Except on today’s run. I was fast! Well, for me. I guess? At this stage? It was fast? Ish? Question mark? I ran four-and-a-half miles, last run of the trip, and was about to get down into a respectable speed for a 5K when … a car pulled out without regard to looking left or, in my case, right, and almost hit me. I gave him A Look, which is different from The Look, because there were cars behind him, and if he’d received The Look those other cars would have been trapped behind the car with the lifeless body in the driver’s seat.
And somehow that nonverbal exchange cost me about 15 seconds, which kept me from getting the first 5K in recent-record time.
Or that’s the story I’m telling the sports historians anyway.
Here’s a look at Gray’s Creek, a gut where the fishing is apparently good, but not much else is said about it on the web. On one side is a short municipal golf course. On the other side of Gray’s is Hall Island, which is not really an island, but actually a spit:
There are 31 gorgeous houses and at least 12 pools on the non-island, which seems a pleasant place of residential bliss where nothing out of the ordinary has ever happened.

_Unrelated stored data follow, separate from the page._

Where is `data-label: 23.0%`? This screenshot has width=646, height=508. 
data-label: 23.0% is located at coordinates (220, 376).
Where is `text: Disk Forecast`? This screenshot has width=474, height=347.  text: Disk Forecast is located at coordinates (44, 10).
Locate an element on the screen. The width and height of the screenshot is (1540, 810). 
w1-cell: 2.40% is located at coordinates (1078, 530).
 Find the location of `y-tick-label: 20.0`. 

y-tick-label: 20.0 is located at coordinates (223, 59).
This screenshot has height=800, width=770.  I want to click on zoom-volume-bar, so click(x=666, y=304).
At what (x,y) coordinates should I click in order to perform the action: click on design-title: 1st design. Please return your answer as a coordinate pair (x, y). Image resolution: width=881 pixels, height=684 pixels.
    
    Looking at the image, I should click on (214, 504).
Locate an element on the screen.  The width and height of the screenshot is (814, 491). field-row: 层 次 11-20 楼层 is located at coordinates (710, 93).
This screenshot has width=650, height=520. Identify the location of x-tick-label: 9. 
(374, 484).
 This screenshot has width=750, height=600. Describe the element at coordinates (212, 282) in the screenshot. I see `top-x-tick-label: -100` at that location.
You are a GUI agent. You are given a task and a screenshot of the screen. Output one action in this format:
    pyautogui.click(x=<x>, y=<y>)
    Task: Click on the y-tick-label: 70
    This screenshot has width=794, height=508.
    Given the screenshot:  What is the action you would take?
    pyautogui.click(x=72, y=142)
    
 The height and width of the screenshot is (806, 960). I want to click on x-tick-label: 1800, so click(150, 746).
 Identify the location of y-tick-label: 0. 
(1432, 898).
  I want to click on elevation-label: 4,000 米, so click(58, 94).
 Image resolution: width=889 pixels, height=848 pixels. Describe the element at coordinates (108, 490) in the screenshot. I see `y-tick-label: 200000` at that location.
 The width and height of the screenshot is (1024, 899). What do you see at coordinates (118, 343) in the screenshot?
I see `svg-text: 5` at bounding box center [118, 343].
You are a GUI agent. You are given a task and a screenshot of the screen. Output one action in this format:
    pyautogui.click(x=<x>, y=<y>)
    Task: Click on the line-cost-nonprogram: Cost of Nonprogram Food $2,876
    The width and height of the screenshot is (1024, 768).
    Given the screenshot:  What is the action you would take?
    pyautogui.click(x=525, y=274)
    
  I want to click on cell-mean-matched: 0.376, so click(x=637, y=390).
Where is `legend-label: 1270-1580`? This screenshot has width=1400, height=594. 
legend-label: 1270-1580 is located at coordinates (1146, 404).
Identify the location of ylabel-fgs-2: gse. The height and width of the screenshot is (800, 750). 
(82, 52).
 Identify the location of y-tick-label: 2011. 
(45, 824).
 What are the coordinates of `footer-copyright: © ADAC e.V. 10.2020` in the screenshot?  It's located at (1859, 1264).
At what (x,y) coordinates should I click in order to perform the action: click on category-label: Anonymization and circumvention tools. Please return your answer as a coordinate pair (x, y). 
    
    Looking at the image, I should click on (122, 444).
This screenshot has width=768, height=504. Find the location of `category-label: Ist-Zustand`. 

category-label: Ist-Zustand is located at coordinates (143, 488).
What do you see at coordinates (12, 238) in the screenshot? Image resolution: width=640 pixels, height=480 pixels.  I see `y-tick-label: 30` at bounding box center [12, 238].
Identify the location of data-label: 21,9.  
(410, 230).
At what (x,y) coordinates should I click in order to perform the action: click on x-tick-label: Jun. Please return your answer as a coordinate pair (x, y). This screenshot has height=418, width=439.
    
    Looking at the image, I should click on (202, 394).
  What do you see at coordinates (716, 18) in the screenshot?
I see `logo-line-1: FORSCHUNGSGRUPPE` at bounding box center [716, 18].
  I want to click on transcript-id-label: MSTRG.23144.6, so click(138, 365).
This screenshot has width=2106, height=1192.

And here’s one last look of the Long Island Sound, from Compo Cove. It was a great week to run here:
Old neighbors came to visit. There were many laughs and complaints about the new Star Wars movie. We’ll go watch it soon, but first, this strawberry shortcake:
Tonight’s dessert, and the gag gifts that went with it, mark our last Christmas celebration of the year. You want them to continue. You want them to end gracefully and well. Dessert is a good way to do that.